Ernesto Guevara non era ancora il Che quando, poco più che ventenne, partì, insieme al suo amico Alberto Granado, alla scoperta dell’America Latina in sella a una Norton 500 del 1939, soprannominata la Poderosa. I diari della motocicletta racconta di questo viaggio, allo stesso tempo il viaggio spensierato di uno studente universitario che, per sua stessa ammissione, viaggia per viaggiare e quello appassionato di un giovane alla ricerca della propria identità e di quella di un intero continente (il popolo latinoamericano è uno solo, siamo tutti meticci).

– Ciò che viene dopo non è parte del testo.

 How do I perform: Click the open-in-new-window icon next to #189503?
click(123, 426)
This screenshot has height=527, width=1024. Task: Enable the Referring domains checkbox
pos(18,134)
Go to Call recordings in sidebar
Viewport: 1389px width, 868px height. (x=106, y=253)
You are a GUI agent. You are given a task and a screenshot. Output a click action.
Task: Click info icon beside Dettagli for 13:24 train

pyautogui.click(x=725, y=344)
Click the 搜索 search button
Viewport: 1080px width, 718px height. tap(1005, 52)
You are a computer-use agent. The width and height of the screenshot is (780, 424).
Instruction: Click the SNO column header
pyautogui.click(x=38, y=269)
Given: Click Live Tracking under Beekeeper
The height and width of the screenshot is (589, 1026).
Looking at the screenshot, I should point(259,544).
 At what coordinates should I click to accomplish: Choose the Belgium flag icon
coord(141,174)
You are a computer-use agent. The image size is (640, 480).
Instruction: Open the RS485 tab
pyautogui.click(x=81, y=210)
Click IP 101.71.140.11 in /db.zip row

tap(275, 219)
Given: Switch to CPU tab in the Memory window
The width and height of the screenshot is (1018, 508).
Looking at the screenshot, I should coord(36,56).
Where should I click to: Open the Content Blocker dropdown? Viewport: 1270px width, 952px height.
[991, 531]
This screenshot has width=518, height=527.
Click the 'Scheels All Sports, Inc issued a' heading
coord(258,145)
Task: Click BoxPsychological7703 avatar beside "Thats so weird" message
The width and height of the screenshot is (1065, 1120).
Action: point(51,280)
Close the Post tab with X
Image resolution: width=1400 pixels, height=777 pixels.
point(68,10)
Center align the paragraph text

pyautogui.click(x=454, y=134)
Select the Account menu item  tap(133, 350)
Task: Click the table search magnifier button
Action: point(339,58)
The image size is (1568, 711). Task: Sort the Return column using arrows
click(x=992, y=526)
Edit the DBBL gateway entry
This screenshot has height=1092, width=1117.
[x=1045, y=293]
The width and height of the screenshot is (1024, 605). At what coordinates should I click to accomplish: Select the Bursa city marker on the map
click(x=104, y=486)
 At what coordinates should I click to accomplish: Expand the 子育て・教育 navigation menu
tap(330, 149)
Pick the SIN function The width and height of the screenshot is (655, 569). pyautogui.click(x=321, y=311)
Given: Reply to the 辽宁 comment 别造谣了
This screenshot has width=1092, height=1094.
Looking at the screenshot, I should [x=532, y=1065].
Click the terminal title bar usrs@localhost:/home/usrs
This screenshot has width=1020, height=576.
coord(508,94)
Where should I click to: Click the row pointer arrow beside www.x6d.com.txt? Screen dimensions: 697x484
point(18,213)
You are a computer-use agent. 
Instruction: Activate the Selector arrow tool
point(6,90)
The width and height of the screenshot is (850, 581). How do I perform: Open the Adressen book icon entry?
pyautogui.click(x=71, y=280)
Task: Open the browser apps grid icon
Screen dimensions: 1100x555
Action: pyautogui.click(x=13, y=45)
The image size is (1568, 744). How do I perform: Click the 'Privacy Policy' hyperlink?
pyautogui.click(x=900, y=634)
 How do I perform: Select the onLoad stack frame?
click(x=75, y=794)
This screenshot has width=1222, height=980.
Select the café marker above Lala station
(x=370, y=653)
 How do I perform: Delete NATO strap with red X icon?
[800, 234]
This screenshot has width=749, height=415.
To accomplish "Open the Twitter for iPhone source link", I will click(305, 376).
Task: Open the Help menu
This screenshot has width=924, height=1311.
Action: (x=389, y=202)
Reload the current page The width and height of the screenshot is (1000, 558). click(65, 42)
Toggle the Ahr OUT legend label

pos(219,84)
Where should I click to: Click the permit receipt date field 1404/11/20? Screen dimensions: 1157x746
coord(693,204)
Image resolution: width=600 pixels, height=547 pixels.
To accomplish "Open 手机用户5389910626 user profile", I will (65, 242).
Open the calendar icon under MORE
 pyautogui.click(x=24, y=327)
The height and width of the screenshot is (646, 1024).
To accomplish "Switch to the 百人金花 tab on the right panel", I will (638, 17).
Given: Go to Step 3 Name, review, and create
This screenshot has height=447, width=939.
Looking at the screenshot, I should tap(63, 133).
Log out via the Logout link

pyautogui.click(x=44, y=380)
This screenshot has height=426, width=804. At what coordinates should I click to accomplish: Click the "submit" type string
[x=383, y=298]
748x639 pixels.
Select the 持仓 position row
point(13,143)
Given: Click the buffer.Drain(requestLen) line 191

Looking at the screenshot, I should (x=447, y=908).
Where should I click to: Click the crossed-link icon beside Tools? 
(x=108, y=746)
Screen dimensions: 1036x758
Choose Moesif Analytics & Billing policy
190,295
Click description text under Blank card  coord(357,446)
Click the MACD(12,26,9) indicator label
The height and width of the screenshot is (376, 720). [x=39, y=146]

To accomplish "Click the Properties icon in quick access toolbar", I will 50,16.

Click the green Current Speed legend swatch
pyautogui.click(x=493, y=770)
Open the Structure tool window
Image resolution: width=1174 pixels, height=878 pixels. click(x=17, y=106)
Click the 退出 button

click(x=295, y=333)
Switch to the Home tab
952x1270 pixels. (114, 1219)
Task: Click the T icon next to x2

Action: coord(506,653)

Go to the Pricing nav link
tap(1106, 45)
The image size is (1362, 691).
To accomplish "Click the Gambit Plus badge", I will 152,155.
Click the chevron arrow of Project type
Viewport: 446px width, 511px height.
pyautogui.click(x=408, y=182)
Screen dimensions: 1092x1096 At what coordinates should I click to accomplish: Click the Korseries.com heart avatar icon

Ma è anche e soprattutto un viaggio di iniziazione, decisivo per la formazione del giovane Guevara che, ancora privo di precisi riferimenti ideologici ma animato da un forte sentimento di giustizia sociale, ha per la prima volta la possibilità di toccare con mano le crescenti contraddizioni di un continente in piena emergenza sociale. Un contrasto che emerge anche dalle due tappe fondamentali del viaggio: quella iniziale presso la sfarzosa tenuta della ricchissima famiglia della fidanzata di Ernesto e quella finale in un lebbrosario peruviano in piena foresta amazzonica. I diari della motocicletta è un bel film, onesto senza essere del tutto convenzionale e sincero senza scadere nella retorica da santino, che procede senza sussulti né cadute di tono, sostenuto da una regia attenta e da una coppia di attori che funziona bene. Una curiosità: il film è nato da un’idea di Gianni Minà, che è anche il responsabile artistico, raccolta da Robert Redfort che lo ha prodotto e affidato a Walter Salles, il regista brasiliano autore del pluripremiato Central do Brasil. Regia di Walter Salles; con Gael Garcia Bernal, Rodrigo De La Serna.